No obstante, hay células positivas, muchas, las que manan de las zaheridas bases, de las firmes convicciones de aquellos que, pese a todos los males, no cesan de pegar carteles y llevar los principios del puño y la rosa puerta a puerta, campaña tras campaña, de cada concejal que se desvive en su pueblo sin pedir nada a cambio, sin remuneración alguna, de los que han optado por quedarse, conscientes de que si no lo hacen, si huyen, ganan los otros. Ésa es la esencia del socialismo y en ese fuerte arraigo reside su esperanza, con remedios sencillos, muy simples, como la tan nombrada (no aplicada) limitación de los mandatos orgánicos e institucionales a un periodo máximo de ocho años o la supresión total de hasta la menor puerta giratoria. Bastaría con eso para clausurar para siempre esa mala escuela, para ahuyentar a quienes, sin más oficio que ése, se acercan a la política con el único interés de servirse a sí mismos, apartados de ese ideal de vida que pintaba con el fino pincel de su retórica el desaparecido Marcos Ana cuando sostenía que “vivir para los demás es el mejor modo de vivir para mí mismo; vivo mucho en la felicidad de los demás”. Bastaría con eso para realzar la buena, la de la formación real y permanente del afiliado, que se haría más imprescindible, más vital, ante la perentoriedad del relevo y la continua necesidad de forjar nuevos liderazgos.

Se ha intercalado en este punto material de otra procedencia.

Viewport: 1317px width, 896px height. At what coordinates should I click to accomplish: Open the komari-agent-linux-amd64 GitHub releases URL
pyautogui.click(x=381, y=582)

La militancia camina. Es la única que puede hacerlo, porque es, lo ha demostrado una vez más, lo mejor del PSOE, al igual que de España, como decía el poeta Antonio Machado, lo es el pueblo. “Siempre ha sido lo mismo. En los trances duros, los señoritos invocan la patria y la venden; el pueblo no la nombra siquiera, pero la compra con su sangre y la salva”, alegaba. Y así es también, fiel reflejo de ese entorno que es el país que tanto le duele, en el seno del puño y la rosa, donde el despertar de las bases, la indignación y el compromiso manifestado (y reforzado) en estos meses convulsos, ha de servir para rescatarlo de la decadencia, para zarandearlo de tal manera que la horizontalidad intrínseca a su propia naturaleza, la máxima expresión de la democracia, se instale como un bien crónico en sus entrañas, para que las Casas del Pueblo se abran desde ya (y nunca se vuelvan a cerrar) para debatir y participar en cada decisión trascendental, en especial, las relativas a las políticas de pactos y el diseño de los programas, para que, dado el caso, a corto plazo, si así lo marcaran todos (y no unos pocos) con su voto, lo que fue una abstención se convierta en una acción en otro sentido, quizás hasta para afrontar una nunca descartable moción de censura. De ese grito de desesperación, de que esa voz cargada de verdad sea escuchada, depende que la llama del socialismo se alargue, viva, hacia el mañana. Lo contrario no sería más que dilatar la agonía, sumirla en el nostálgico silencio del sepulcro.